Reprepro should prompt you for the GnuPG password, because options file contains the ask-passphrase configuration option. See man reprepro for more options, e.g. how to import a package's changes file to the repository.

Exporting the public OpenPGP key

Finally, you need to export the public part of your OpenPGP keypair from the keychain:

$ gpg --armor --output whatever.gpg.key --export-options export-minimal --export <key-id>

Copy this to a webserver so that users can download it and add it to their OpenPGP keychains similarly to this (as root):

$ wget -O -<whatever>.gpg.key | apt-key add -

Creating a sources.list.d file (DEB822-style)

You can obtain your public key by:

$ gpg --export -a --export-options export-minimal <your-hash>

You need to publish instruction to the repository users how to access this APT repository securely using this public key.
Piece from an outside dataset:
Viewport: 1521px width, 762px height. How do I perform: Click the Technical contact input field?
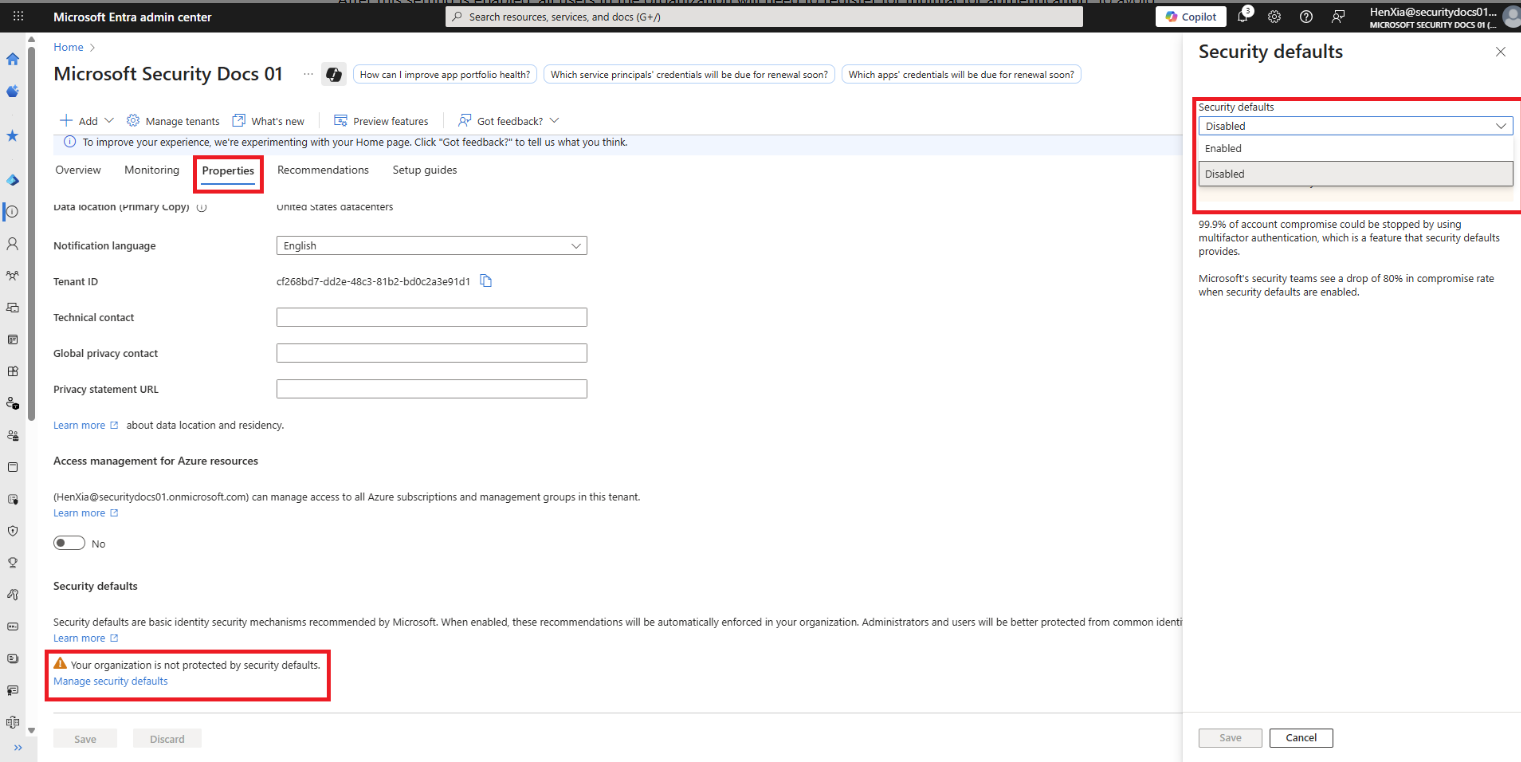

The simplest way is to use DEB822-style sources.list(5) file. The following script as installation method is one way to post your public-key:

$ sudo tee /etc/apt/sources.list.d/examplesite.sources  <<"EOF"
Types: deb
Suites: sid
Components: main

Please note key is padded with leading " " and a blank line is replaced with " ." (space and period)

Now secure APT will work flawlessly as:

$ sudo apt update
$ sudo apt install <your-package-name>

Signing Debian packages without adding to repository

/!\ dpkg-sig is almost never what you want, ignore this section.

reprepro will take care of the signing, so you normally don't have to do this separately. But if you do want to simply sign a package, without deploying it on your repository, you can use dpkg-sig.

First, install dpkg-sig:

$ sudo apt install dpkg-sig

Then sign your package(s):

dpkg-sig -k keyid --sign builder your_packages_$VERSION_$ARCHITECTURE.deb

Refer to this article for more details.


When importing packages from Debian you might find that you are missing SHA-1 and SHA-256 hashes in your apt metadata (Release/Packages/Sources files). To rectify this reprepro has a redochecksums command that you should run.